Purpose: To compare aspects of validity of EuroQol-5D (EQ-5D) and SF-6D, two indirect utility instruments, and the well-being rating scale (RS) in ankylosing spondylitis (AS).
Methods: EQ-5D, SF-6D and RS were available for 254 patients fulfilling modified New York criteria. 134 patients were part of an observational cohort and 120 of a randomized controlled trial (RCT). Aspects of validity assessed were truth (agreement and correlation with external health measures) and discrimination (between health states, repeatability and detection of treatment effect).

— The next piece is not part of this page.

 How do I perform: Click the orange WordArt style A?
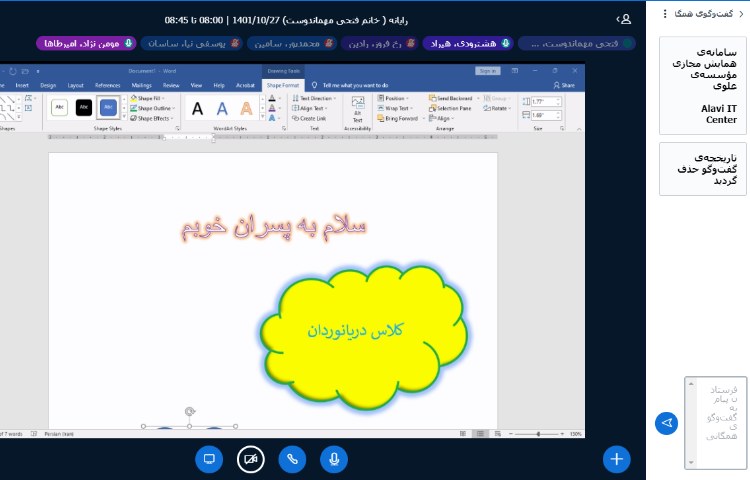246,108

Results: Median (range) was 0.69 (-0.08-1.00) for EQ-5D, 0.65 (0.35-0.95) for the SF-6D and 0.65 (0.14- 1.00) for the RS. Agreement (ICC) was moderate (0.46 to 0.55). Instruments correlated equally with disease activity, functioning and quality of life. The SF-6D showed smaller average differences in utility between patients with better and worse disease compared to the EQ-5D and RS. The smallest detectable difference (in control group of RCT) was 0.36, 0.17 and 0.33 for EQ-5D, SF-6D and RS respectively. The ability to detect treatment effect (in intervention group of RCT) showed standardised effect sizes that were moderate for EQ-5D and SF-6D (0.63 and 0.64) and low for the RS (0.23).

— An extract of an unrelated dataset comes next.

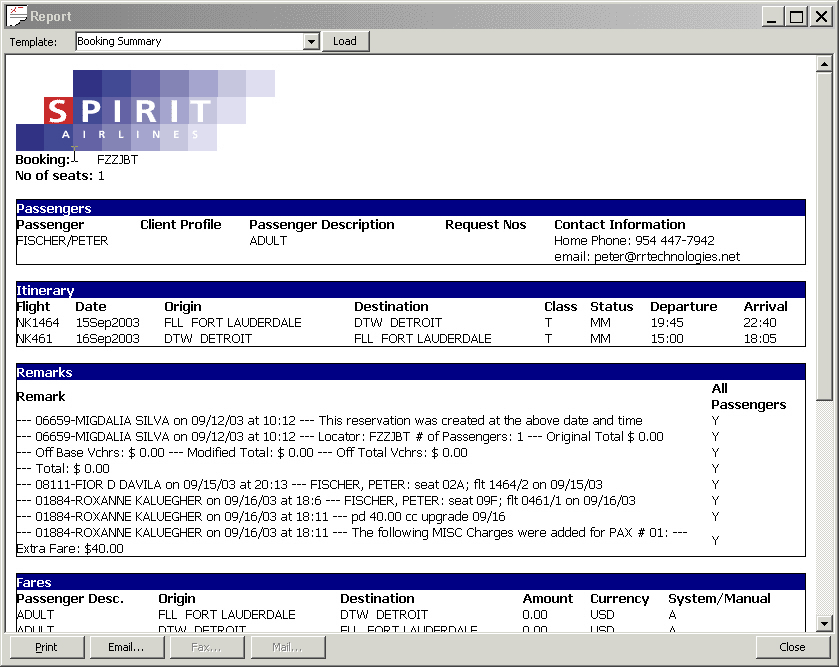Minimize the Report window

click(774, 16)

Conclusion: In patients with AS, EQ-5D, SF-6D and the RS correlate equally well with external measures of health but have different psychometric properties. The smallest detectable difference is most favourable for the SF-6D, but it discriminates less well between patients with different disease severity. The RS has worse ability to detect treatment effects. It is difficult to recommend one of the instruments.